## TEXTE FOURNI
○ ○ ○ ○ ○ ○ ○

Le maire de Montpellier en renfort
Le maire de Montpellier, Michaël Delafosse, a résumé ainsi l’enjeu : « Grande conquête de 1981, les radios associatives contribuent à la pluralité de l’information, à la diversité culturelle. Les asphyxier financièrement reviendrait à affaiblir nos libertés. Dans un contexte de concentration des médias, leur défense est indispensable. »
Les professionnels soulignent que le projet de Rachida Dati de réduire le budget du FSER est totalement contradictoire avec ses annonces, en juillet, à l’issue du « Printemps de la ruralité » qu’elle a lancé en janvier. Cet axe majeur de sa politique doit se traduire par une « nouvelle donne en faveur des territoires ruraux », avec un budget de 98 millions d’euros sur trois ans, pour favoriser le développement des actions culturelles, en valorisant les initiatives locales, en maillant le territoire en proximité et en favorisant l’accès à la culture. Soit exactement les actions que des centaines de radios associatives réalisent, quotidiennement, résolument.
A côté des grands réseaux publics ou privés, les radios associatives, indépendantes, vives et créatives, usent de la liberté que la Loi actuelle leur permet. Elles sont comme ingouvernables. S’attaquer à elles est donc un véritable choix politique, bien plus que budgétaire : l’économie de 10,4 millions d’euros ne représente que 4 % des crédits de la Mission médias, livres et industries culturelles.
« Pas un député, qui ne soit pas ému »
22 octobre. Devant la commission des affaires culturelles et de l’éducation de l’Assemblée nationale, Rachida Dati doit faire face à un feu nourri contre sa volonté de sabrer dans le budget du FSER. Télérama raconte : « Quasiment pas un député, quel que son bord politique, qui ne soit pas ému ou insurgé contre cette mesure. » On sait la ministre apte à saisir rapidement d’où vient le vent politique. « Dans certaines régions, elles constituent presque le seul accès à la culture, la seule expression culturelle et nous y sommes très attachés. » se ravise-t-elle. Elle dit s’être engagée auprès des représentants de ces radios à « trouver une solution de financement, avec le soutien des parlementaires. »
29 octobre. A l’Assemblée nationale, Laurent Saint-Martin, ministre du budget et des comptes publics, confirme que le gouvernement a fait machine arrière. Il affirme ne pas vouloir procéder à des « coupes aveugles » et argumente : « Les collectivités territoriales n’ont pas à prendre le relais de ces financements. Cela mettrait en danger des radios. Le gouvernement a entendu ce message et suivra la proposition faite de manière à remonter le montant des crédits à celui de l’année 2024, à savoir de plus de dix millions d’euros ».
Alors, soulagement dans les radios associatives et chez leurs auditrices et les auditeurs ? Oui. Mais avec l’idée que cet épisode n’est pas le dernier et que l’horizon des radios associatives est loin d’être complètement dégagé. Voici pourquoi.

○ ○ ○ ○ ○ ○ ○

## CONSIGNE A
Recopiez mot pour mot le passage de l'article sur les radios associatives qui commence aux mots « Alors, soulagement dans » et se termine après les mots « dégagé. Voici pourquoi. ».
L'article sur les radios associatives et le listing proviennent de sources distinctes.

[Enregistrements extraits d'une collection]
○ ○ ○ ○ ○ ○ ○

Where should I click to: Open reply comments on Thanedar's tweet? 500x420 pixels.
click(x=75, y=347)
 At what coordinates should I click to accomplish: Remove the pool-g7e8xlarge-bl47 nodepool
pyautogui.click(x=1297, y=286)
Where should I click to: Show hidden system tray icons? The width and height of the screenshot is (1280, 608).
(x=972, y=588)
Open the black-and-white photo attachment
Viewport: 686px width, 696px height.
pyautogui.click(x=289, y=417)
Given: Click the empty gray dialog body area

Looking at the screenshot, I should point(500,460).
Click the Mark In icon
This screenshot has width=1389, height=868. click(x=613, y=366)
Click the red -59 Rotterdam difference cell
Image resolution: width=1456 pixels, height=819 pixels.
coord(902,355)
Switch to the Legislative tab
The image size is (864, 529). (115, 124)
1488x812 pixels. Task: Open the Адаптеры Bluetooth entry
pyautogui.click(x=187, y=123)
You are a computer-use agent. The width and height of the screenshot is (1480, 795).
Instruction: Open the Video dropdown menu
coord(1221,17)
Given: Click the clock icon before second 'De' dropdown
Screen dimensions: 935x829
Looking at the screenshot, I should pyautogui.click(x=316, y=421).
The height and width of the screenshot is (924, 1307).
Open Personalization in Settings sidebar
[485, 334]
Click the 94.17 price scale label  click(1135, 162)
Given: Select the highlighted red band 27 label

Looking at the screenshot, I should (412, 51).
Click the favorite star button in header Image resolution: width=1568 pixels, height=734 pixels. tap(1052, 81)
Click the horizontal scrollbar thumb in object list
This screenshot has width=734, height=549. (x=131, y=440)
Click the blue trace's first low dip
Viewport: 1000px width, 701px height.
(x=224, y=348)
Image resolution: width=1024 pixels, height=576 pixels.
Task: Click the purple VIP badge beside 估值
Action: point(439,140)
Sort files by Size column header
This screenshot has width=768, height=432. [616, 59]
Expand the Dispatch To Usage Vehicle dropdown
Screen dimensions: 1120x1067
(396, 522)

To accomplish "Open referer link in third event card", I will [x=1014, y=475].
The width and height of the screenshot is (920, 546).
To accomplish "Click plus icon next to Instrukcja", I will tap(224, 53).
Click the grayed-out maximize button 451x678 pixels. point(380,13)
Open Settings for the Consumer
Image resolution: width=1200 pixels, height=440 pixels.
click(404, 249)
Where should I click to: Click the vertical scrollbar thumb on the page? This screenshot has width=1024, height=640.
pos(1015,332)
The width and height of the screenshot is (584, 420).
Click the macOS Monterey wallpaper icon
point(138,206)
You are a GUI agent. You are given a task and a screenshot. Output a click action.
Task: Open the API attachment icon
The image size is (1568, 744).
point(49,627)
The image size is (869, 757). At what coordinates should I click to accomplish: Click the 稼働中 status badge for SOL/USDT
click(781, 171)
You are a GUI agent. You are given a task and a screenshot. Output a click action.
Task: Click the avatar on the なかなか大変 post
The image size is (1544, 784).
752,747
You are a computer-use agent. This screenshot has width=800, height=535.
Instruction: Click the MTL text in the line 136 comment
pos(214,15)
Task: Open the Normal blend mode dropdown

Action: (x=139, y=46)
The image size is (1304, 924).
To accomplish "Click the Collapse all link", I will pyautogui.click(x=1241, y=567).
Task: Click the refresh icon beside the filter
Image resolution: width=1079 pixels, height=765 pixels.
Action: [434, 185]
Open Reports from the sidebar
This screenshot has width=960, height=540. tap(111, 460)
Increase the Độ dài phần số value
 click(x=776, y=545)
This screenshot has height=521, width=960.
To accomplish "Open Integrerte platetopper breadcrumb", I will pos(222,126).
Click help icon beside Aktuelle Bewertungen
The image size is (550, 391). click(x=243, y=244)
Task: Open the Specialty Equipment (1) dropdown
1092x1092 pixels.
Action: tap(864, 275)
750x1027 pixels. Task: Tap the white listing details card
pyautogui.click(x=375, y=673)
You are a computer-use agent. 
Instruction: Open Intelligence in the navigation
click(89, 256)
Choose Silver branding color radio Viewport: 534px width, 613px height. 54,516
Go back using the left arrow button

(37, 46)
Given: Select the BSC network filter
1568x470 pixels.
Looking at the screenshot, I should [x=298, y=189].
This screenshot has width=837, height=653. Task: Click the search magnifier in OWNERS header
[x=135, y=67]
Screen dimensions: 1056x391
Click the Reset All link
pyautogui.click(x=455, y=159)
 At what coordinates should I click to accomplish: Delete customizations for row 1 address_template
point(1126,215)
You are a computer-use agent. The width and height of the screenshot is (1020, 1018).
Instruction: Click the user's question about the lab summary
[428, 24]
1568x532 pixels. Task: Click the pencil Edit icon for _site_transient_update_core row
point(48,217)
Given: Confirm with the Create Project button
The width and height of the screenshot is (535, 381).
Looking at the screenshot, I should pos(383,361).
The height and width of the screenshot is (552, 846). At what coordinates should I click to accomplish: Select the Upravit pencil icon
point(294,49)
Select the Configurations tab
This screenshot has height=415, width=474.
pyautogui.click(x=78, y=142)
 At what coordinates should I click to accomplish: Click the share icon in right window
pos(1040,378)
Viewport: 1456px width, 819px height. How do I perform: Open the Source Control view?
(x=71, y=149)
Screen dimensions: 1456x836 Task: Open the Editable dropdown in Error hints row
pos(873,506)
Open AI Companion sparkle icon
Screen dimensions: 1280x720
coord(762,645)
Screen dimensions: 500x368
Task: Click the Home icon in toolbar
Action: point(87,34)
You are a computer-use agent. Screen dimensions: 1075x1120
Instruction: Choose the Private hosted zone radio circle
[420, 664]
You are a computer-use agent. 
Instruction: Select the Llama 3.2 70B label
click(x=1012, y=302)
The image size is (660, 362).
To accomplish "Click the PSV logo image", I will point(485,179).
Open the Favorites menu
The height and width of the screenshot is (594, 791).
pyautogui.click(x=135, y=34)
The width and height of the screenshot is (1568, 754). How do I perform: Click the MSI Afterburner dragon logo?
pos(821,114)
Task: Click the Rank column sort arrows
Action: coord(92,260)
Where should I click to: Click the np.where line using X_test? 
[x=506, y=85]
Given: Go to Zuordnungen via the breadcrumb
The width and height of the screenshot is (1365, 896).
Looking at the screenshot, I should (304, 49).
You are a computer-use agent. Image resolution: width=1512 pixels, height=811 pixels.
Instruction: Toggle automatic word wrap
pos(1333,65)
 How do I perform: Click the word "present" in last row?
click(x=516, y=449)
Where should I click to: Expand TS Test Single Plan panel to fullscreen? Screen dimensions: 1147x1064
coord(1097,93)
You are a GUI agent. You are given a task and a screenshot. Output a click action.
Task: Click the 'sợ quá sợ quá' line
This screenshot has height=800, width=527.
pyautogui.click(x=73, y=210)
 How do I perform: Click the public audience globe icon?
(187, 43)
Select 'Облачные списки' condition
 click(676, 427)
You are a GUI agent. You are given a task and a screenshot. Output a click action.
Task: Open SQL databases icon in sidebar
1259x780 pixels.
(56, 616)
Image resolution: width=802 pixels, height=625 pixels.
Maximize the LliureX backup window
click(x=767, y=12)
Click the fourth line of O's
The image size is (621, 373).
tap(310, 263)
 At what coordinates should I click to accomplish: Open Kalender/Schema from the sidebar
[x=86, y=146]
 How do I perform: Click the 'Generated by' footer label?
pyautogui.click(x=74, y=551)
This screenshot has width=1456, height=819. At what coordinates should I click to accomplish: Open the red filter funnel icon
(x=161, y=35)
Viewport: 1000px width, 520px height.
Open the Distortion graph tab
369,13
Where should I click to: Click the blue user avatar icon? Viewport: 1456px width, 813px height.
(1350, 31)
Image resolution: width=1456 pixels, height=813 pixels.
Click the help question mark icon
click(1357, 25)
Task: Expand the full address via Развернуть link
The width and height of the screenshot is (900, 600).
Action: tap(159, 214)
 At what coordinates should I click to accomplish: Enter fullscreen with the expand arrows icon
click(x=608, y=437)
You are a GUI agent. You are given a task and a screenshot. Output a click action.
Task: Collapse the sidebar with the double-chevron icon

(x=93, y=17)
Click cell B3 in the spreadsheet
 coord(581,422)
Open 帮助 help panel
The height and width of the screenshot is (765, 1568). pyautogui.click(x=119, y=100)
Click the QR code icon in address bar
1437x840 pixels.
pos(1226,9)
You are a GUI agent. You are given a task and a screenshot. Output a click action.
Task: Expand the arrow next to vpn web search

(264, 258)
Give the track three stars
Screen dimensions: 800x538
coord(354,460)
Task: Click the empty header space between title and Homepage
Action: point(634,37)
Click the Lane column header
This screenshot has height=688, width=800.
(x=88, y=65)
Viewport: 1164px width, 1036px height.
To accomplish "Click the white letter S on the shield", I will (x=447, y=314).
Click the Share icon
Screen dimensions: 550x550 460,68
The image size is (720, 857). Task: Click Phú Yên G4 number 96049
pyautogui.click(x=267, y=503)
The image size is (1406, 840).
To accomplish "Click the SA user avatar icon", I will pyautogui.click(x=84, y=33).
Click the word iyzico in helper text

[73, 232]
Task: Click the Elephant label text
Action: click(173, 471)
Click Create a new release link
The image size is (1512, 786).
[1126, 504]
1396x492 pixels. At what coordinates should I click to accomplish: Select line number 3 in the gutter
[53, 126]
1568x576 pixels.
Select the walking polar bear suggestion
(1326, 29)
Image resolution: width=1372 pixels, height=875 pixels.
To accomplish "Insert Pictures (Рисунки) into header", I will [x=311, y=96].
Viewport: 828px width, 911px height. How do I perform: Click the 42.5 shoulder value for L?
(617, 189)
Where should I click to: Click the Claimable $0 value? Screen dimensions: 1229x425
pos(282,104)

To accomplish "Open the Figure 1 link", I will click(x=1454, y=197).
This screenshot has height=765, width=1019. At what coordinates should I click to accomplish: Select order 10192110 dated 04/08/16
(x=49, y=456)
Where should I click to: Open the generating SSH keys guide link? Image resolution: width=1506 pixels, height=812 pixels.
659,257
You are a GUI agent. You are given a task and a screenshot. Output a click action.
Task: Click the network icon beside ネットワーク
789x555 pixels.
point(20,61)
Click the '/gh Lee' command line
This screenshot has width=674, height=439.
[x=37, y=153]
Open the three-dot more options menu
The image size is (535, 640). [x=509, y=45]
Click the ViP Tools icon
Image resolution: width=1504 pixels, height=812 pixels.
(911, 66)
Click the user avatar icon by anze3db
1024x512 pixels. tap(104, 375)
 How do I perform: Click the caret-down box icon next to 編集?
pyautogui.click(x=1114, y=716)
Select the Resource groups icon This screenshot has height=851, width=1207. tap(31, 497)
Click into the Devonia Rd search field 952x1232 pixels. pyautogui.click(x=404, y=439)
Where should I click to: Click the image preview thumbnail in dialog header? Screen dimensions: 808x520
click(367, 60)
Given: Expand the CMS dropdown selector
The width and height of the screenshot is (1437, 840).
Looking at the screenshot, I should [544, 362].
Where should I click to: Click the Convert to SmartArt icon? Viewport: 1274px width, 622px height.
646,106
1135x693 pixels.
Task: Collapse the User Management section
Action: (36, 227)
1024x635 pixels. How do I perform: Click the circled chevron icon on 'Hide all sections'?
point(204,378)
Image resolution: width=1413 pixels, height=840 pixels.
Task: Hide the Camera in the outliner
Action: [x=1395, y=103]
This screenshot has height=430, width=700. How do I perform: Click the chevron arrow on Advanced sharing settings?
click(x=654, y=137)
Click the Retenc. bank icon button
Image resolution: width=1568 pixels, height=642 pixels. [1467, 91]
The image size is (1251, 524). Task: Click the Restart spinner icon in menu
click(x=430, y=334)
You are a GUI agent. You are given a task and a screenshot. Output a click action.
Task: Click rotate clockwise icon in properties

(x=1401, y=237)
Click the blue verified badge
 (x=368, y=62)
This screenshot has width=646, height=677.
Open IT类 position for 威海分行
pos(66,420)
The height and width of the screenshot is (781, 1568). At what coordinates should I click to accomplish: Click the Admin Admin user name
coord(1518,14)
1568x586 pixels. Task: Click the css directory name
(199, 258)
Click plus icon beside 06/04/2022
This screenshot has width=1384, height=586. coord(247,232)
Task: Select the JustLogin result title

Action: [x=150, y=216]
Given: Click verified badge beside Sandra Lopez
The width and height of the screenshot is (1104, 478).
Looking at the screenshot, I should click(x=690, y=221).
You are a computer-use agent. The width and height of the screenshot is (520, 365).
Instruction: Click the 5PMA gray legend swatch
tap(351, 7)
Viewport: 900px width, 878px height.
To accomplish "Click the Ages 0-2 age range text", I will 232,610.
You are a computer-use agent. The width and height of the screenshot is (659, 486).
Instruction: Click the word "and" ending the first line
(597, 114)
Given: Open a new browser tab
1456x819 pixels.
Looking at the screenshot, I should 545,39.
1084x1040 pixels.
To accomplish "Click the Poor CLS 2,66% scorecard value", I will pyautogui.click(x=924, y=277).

○ ○ ○ ○ ○ ○ ○

## CONSIGNE B
Présentez en liste numérotée uniquement les lignes du listing, en partant de la ligne qui contient « Click the blue trace's first low dip » et en vous arrêtant après celle qui contient « The image size is (550, 391). ». Incluez ces deux lignes et omettez les lignes vides.

## RÉSULTAT ATTENDU A
Alors, soulagement dans les radios associatives et chez leurs auditrices et les auditeurs ? Oui. Mais avec l’idée que cet épisode n’est pas le dernier et que l’horizon des radios associatives est loin d’être complètement dégagé. Voici pourquoi.

## RÉSULTAT ATTENDU B
1. Click the blue trace's first low dip
2. Viewport: 1000px width, 701px height.
3. (x=224, y=348)
4. Image resolution: width=1024 pixels, height=576 pixels.
5. Task: Click the purple VIP badge beside 估值
6. Action: point(439,140)
7. Sort files by Size column header
8. This screenshot has width=768, height=432. [616, 59]
9. Expand the Dispatch To Usage Vehicle dropdown
10. Screen dimensions: 1120x1067
11. (396, 522)
12. To accomplish "Open referer link in third event card", I will [x=1014, y=475].
13. The width and height of the screenshot is (920, 546).
14. To accomplish "Click plus icon next to Instrukcja", I will tap(224, 53).
15. Click the grayed-out maximize button 451x678 pixels. point(380,13)
16. Open Settings for the Consumer
17. Image resolution: width=1200 pixels, height=440 pixels.
18. click(404, 249)
19. Where should I click to: Click the vertical scrollbar thumb on the page? This screenshot has width=1024, height=640.
20. pos(1015,332)
21. The width and height of the screenshot is (584, 420).
22. Click the macOS Monterey wallpaper icon
23. point(138,206)
24. You are a GUI agent. You are given a task and a screenshot. Output a click action.
25. Task: Open the API attachment icon
26. The image size is (1568, 744).
27. point(49,627)
28. The image size is (869, 757). At what coordinates should I click to accomplish: Click the 稼働中 status badge for SOL/USDT
29. click(781, 171)
30. You are a GUI agent. You are given a task and a screenshot. Output a click action.
31. Task: Click the avatar on the なかなか大変 post
32. The image size is (1544, 784).
33. 752,747
34. You are a computer-use agent. This screenshot has width=800, height=535.
35. Instruction: Click the MTL text in the line 136 comment
36. pos(214,15)
37. Task: Open the Normal blend mode dropdown
38. Action: (x=139, y=46)
39. The image size is (1304, 924).
40. To accomplish "Click the Collapse all link", I will pyautogui.click(x=1241, y=567).
41. Task: Click the refresh icon beside the filter
42. Image resolution: width=1079 pixels, height=765 pixels.
43. Action: [434, 185]
44. Open Reports from the sidebar
45. This screenshot has width=960, height=540. tap(111, 460)
46. Increase the Độ dài phần số value
47.  click(x=776, y=545)
48. This screenshot has height=521, width=960.
49. To accomplish "Open Integrerte platetopper breadcrumb", I will pos(222,126).
50. Click help icon beside Aktuelle Bewertungen
51. The image size is (550, 391). click(x=243, y=244)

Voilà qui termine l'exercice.